** DATASET RECORDS follows **
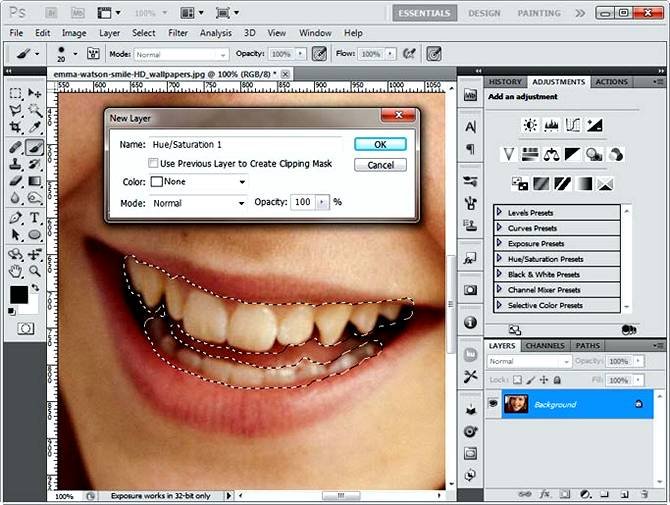Hide the Background layer with eye icon
This screenshot has height=505, width=670.
(x=493, y=403)
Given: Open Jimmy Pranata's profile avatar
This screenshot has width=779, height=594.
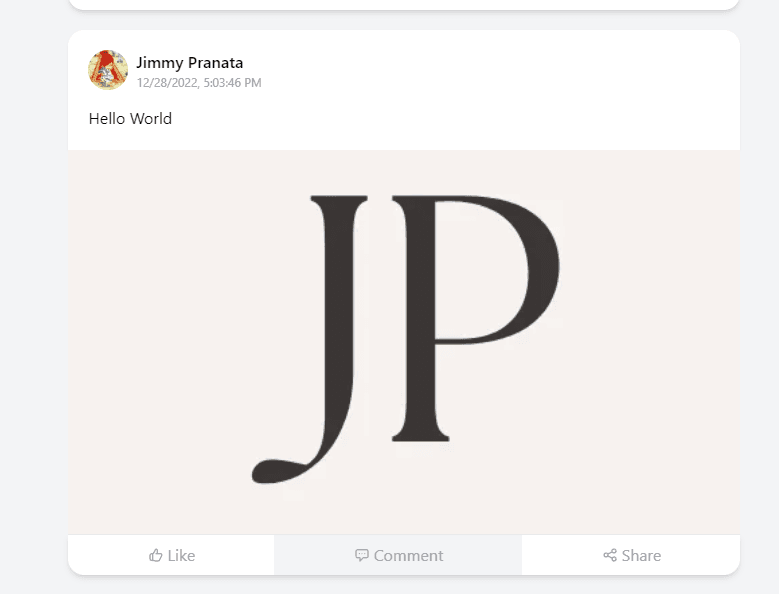Looking at the screenshot, I should click(x=108, y=70).
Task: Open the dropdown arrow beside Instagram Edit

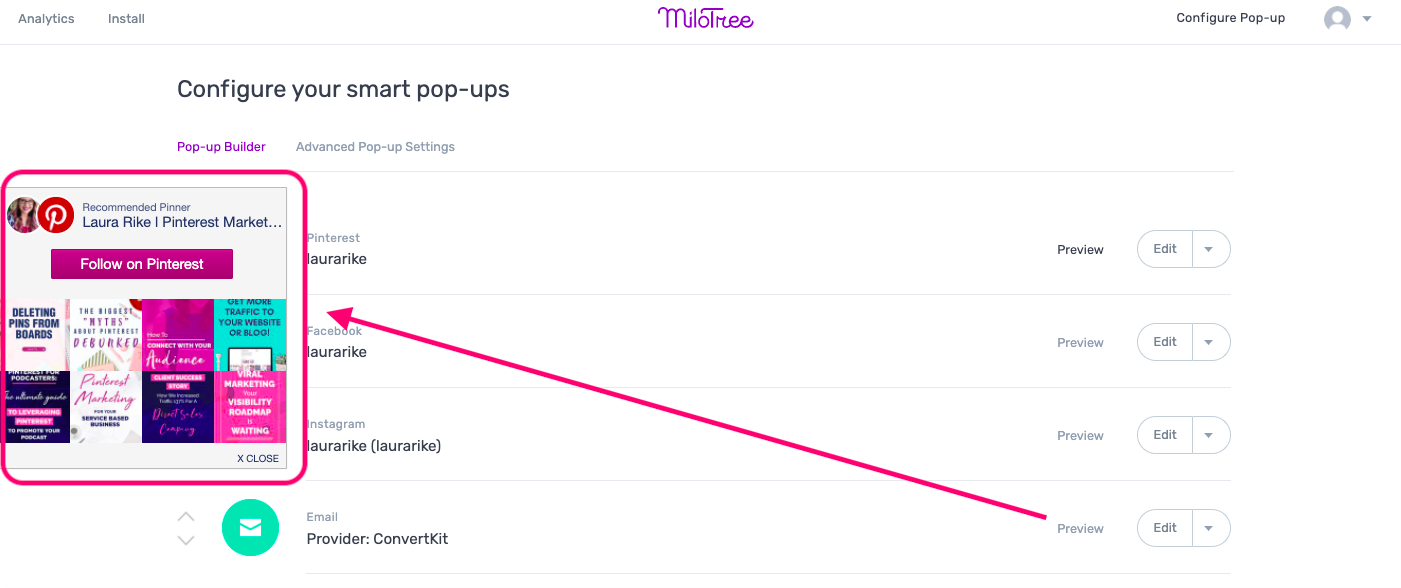Action: click(x=1209, y=435)
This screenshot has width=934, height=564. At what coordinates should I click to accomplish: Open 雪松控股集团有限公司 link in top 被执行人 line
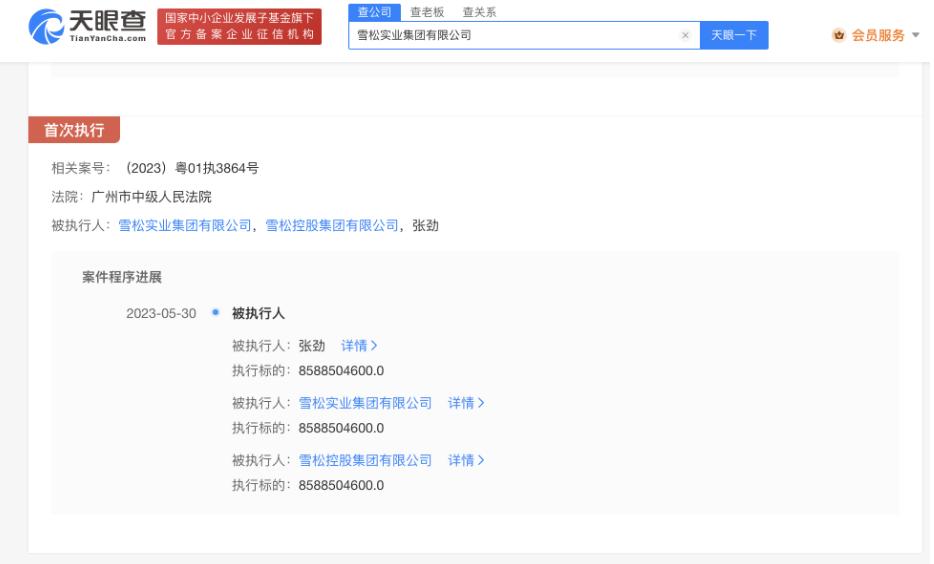coord(331,225)
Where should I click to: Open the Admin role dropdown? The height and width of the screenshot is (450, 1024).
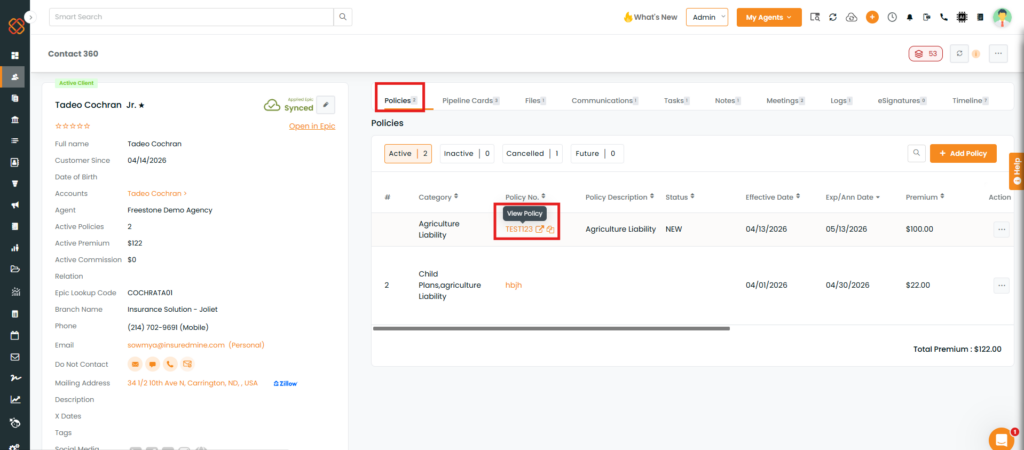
** End of DATASET RECORDS **
» BRIEF
A word-for-word repeat of the lines from the line with "Given: Open Jimmy Pranata's profile avatar" to the last line of the data, both ends included and pictures left out, is all that should appear.

» EXPECTED ANSWER
Given: Open Jimmy Pranata's profile avatar
This screenshot has width=779, height=594.
Looking at the screenshot, I should click(x=108, y=70).
Task: Open the dropdown arrow beside Instagram Edit

Action: click(x=1209, y=435)
This screenshot has width=934, height=564. At what coordinates should I click to accomplish: Open 雪松控股集团有限公司 link in top 被执行人 line
coord(331,225)
Where should I click to: Open the Admin role dropdown? The height and width of the screenshot is (450, 1024).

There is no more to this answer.